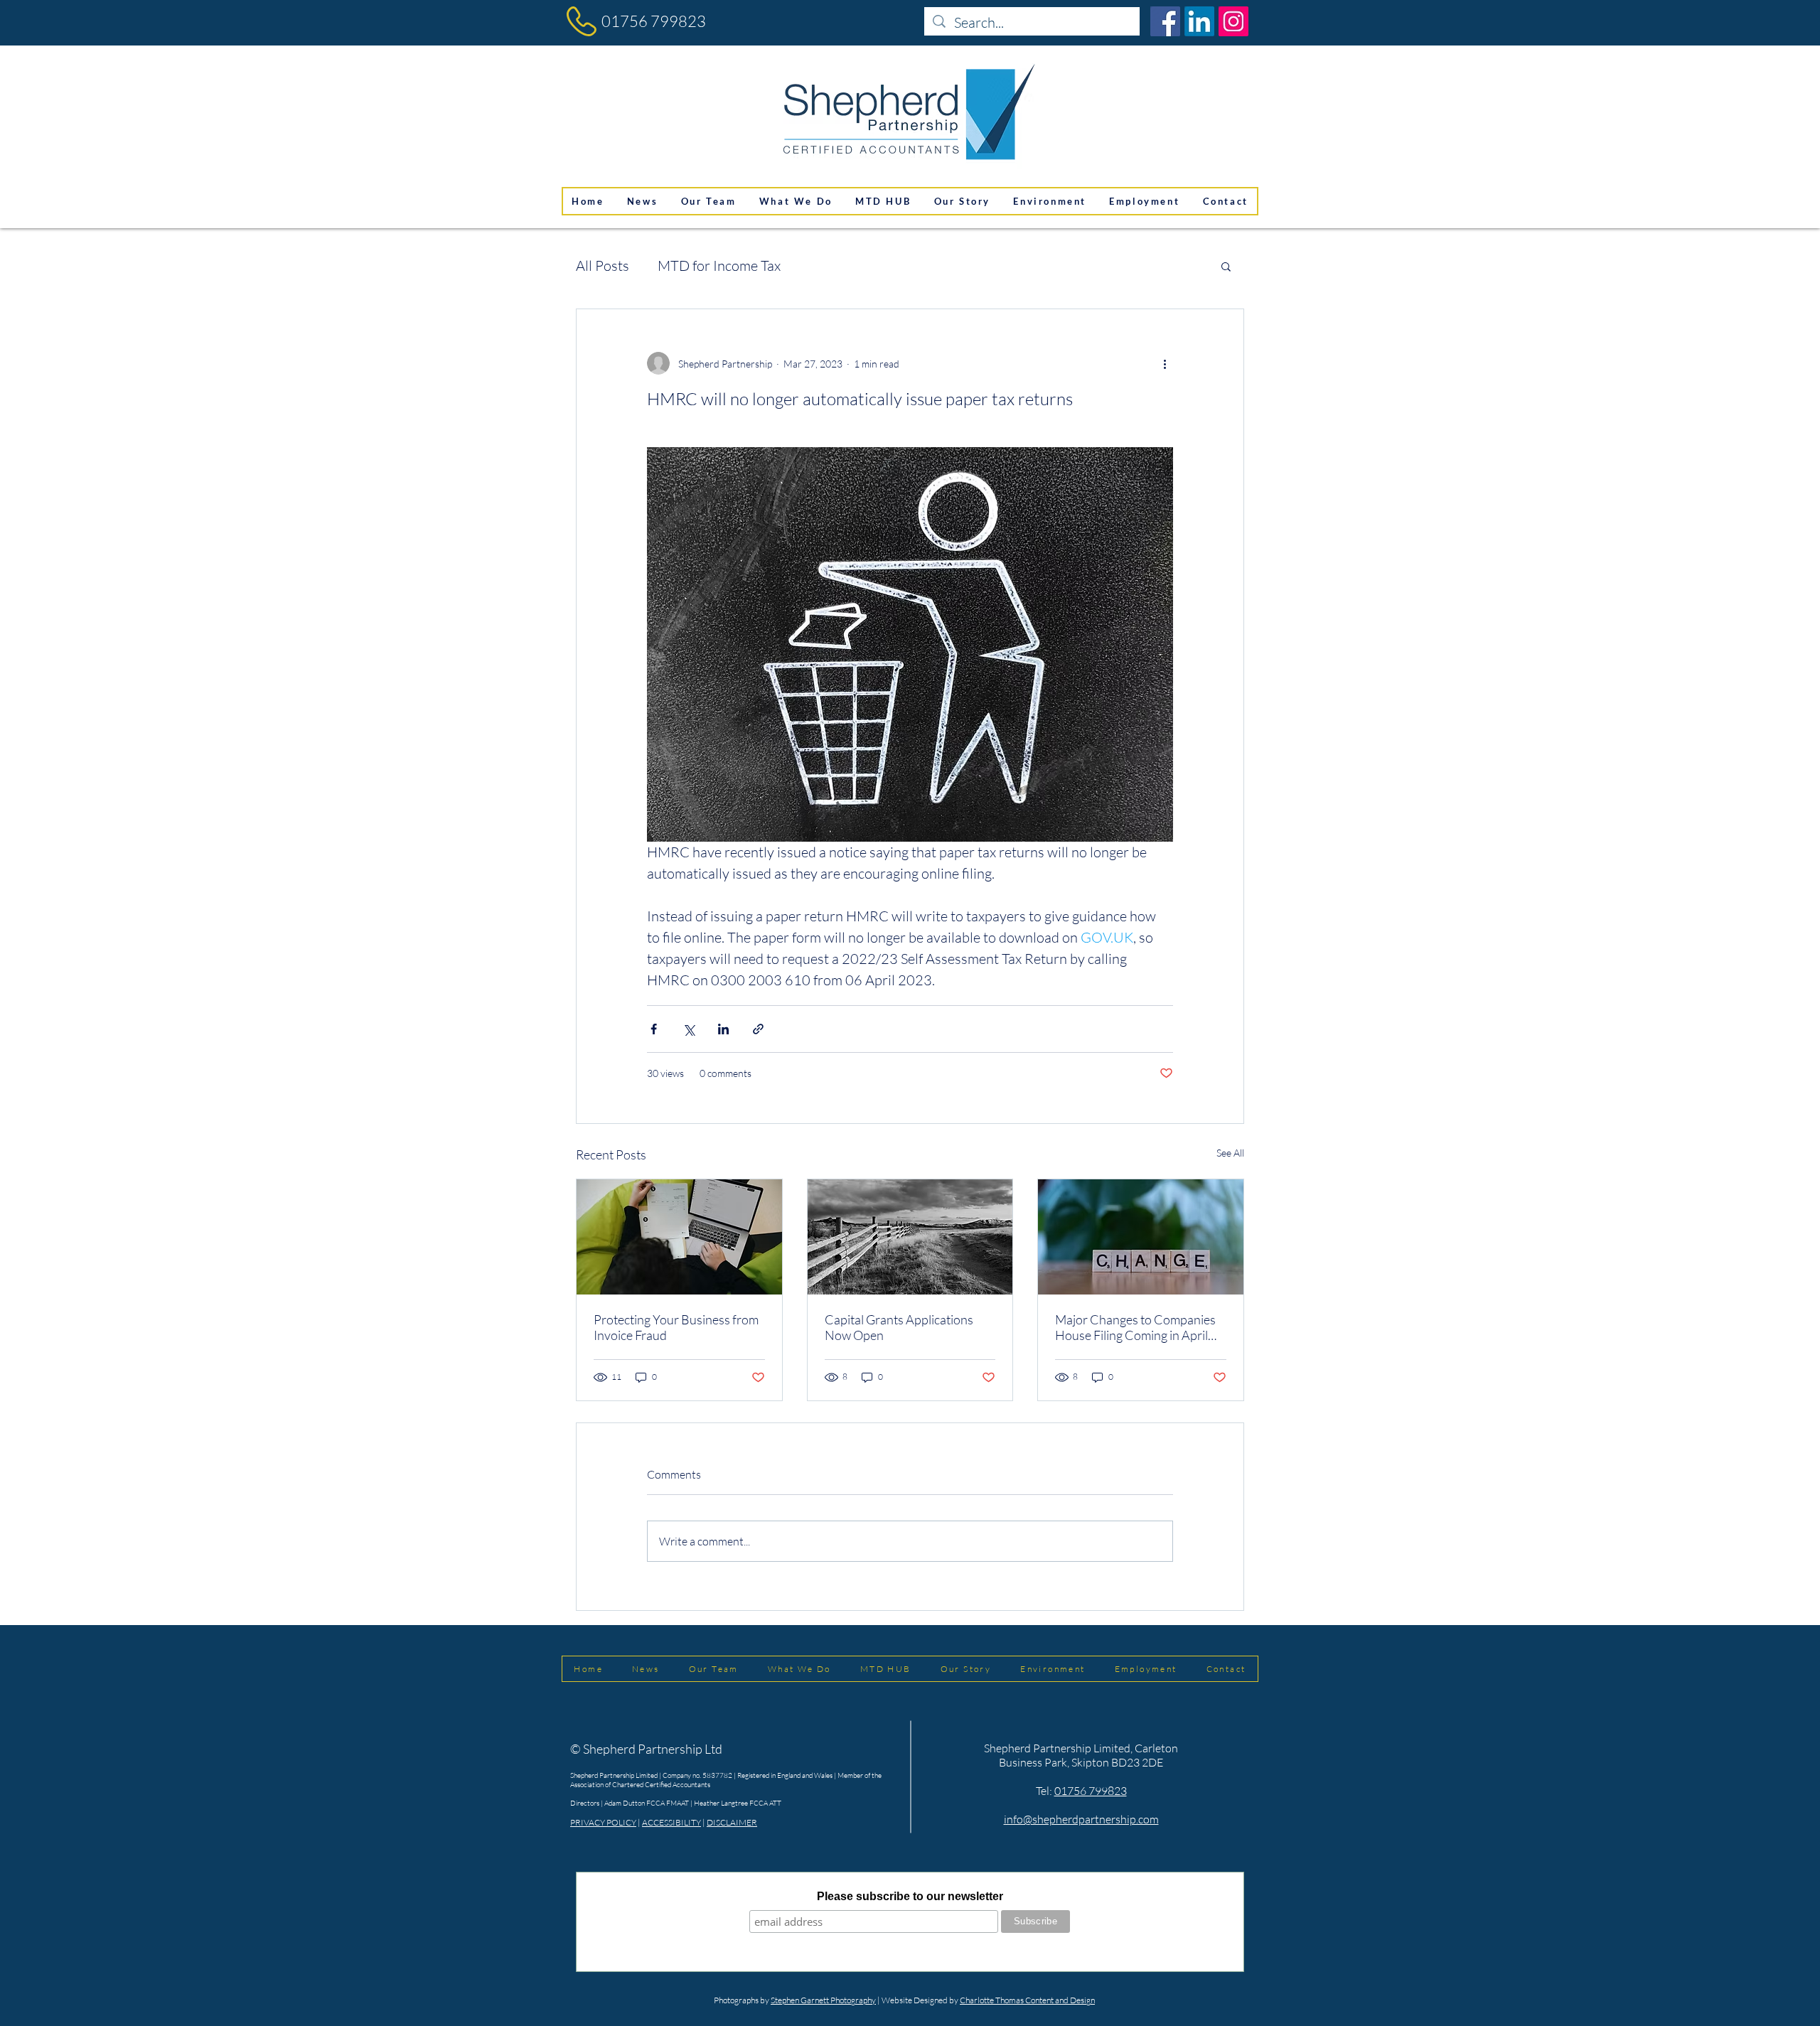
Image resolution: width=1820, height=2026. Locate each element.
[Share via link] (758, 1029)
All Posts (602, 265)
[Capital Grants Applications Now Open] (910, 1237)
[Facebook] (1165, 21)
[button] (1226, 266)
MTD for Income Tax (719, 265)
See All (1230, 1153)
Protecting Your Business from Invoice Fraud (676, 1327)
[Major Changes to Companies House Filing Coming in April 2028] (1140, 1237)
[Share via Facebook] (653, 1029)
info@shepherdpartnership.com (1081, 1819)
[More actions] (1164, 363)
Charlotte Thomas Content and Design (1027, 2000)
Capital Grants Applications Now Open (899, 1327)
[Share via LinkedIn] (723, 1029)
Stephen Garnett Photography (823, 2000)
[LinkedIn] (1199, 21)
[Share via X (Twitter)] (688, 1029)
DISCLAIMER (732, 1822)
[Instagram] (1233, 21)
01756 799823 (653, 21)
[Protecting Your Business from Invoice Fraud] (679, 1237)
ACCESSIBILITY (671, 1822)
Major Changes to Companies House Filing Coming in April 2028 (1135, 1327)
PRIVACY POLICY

—————

- [AIM OF THE TASK]: Where the string "Your" occurs in a line of the material above, copy the whole line.

- [ANSWER TO THIS TASK]:
Protecting Your Business from Invoice Fraud (676, 1327)
[Protecting Your Business from Invoice Fraud] (679, 1237)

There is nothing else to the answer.